Last Light, Ruwi, Oman Painting

Last Light, Ruwi, Oman

On Friday I received a phone call from Artists and Illustrators Magazine to say that I’d been shortlisted as one of 50 artists for their competition “Artist of the Year 2014″ with my original watercolour “Last Light, Ruwi, Oman”. I was delighted with the news as there were over 3,000 entries.

The winner will be announced in the December issue of the magazine which comes out on the 7th November. There will be an exhibition at the Mall Galleries in London 6th-17th January of the shortlisted entries.

My studio watercolour of Ruwi in Oman is the result of spending many hours making sketchbook studies on location in Oman. I’ve often risen when it was still dark to make sure I was in the right spot to capture the early morning light, however on this occasion it was a case of being in the right place to record the last throws of the middle eastern sunlight catching the distant hills.

Exercises to complete:
1. According to the post about the Ruwi painting, how many entries did the competition receive?
2. Repeat word for word the passage of the post about the Ruwi painting starting with "The winner will" and going on through "the shortlisted entries.".
Rely only on the post about the Ruwi painting.

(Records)
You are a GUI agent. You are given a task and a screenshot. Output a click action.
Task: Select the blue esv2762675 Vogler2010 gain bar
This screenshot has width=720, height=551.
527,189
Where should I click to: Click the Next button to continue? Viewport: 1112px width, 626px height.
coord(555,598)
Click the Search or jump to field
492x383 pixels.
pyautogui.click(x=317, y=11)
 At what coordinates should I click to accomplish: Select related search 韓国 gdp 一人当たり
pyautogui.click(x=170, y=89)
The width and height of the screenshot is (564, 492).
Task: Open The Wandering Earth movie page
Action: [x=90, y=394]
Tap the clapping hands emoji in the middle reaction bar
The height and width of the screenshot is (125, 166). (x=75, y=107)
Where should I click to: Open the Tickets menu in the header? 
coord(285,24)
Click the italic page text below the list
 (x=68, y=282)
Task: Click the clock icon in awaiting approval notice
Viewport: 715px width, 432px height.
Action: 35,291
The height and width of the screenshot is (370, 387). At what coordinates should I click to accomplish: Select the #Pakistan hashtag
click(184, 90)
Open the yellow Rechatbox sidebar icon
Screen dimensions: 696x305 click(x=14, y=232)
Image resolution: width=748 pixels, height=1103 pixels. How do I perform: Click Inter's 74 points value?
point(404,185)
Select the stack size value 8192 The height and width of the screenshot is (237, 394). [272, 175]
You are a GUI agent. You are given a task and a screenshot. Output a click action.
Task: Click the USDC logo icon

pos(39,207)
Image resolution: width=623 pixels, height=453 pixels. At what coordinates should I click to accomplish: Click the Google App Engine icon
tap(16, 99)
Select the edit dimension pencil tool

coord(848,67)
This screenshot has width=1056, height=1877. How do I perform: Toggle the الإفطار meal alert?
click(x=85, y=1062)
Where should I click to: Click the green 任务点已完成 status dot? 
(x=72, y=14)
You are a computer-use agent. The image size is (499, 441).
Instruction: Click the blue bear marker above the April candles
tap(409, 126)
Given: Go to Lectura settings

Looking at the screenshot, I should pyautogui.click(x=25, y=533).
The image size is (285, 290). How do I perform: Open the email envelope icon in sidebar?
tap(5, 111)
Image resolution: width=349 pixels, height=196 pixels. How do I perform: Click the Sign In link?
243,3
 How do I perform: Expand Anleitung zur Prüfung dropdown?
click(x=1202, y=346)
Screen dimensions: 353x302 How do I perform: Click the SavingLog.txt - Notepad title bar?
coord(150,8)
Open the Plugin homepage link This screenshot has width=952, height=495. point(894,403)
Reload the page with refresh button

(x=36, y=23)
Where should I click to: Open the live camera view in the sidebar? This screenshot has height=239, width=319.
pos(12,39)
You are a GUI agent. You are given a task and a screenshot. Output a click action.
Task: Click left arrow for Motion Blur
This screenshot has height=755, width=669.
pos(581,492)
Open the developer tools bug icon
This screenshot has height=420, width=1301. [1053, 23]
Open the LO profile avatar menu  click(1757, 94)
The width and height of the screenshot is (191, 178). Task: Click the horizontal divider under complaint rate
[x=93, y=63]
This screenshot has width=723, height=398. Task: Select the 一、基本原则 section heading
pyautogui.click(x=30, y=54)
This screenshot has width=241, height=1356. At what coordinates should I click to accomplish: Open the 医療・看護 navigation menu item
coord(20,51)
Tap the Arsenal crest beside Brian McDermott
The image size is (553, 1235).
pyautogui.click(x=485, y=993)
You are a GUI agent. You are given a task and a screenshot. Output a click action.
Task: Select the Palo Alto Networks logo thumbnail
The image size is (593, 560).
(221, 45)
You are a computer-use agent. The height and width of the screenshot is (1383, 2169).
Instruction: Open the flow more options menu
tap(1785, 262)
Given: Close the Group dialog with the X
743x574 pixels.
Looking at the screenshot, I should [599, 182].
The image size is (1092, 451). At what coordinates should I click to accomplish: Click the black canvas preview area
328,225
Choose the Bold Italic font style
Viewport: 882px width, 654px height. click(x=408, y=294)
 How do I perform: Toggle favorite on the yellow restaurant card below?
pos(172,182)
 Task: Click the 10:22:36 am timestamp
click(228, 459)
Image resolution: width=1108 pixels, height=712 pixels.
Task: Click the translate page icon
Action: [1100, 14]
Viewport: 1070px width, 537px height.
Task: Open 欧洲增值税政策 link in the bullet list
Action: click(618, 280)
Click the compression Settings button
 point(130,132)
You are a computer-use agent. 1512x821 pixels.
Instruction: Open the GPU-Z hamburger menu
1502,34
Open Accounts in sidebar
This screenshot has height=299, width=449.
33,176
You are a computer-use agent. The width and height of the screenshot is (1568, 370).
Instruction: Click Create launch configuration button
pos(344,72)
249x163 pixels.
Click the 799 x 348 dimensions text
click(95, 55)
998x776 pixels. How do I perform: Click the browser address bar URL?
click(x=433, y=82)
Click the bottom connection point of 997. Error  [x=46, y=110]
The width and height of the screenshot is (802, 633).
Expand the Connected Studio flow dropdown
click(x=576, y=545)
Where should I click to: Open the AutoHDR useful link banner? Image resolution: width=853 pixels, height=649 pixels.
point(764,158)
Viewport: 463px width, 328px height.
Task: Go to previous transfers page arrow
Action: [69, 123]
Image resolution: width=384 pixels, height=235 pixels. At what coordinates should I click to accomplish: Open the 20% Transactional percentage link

Expected responses:
1. Over 3,000.

2.
The winner will be announced in the December issue of the magazine which comes out on the 7th November. There will be an exhibition at the Mall Galleries in London 6th-17th January of the shortlisted entries.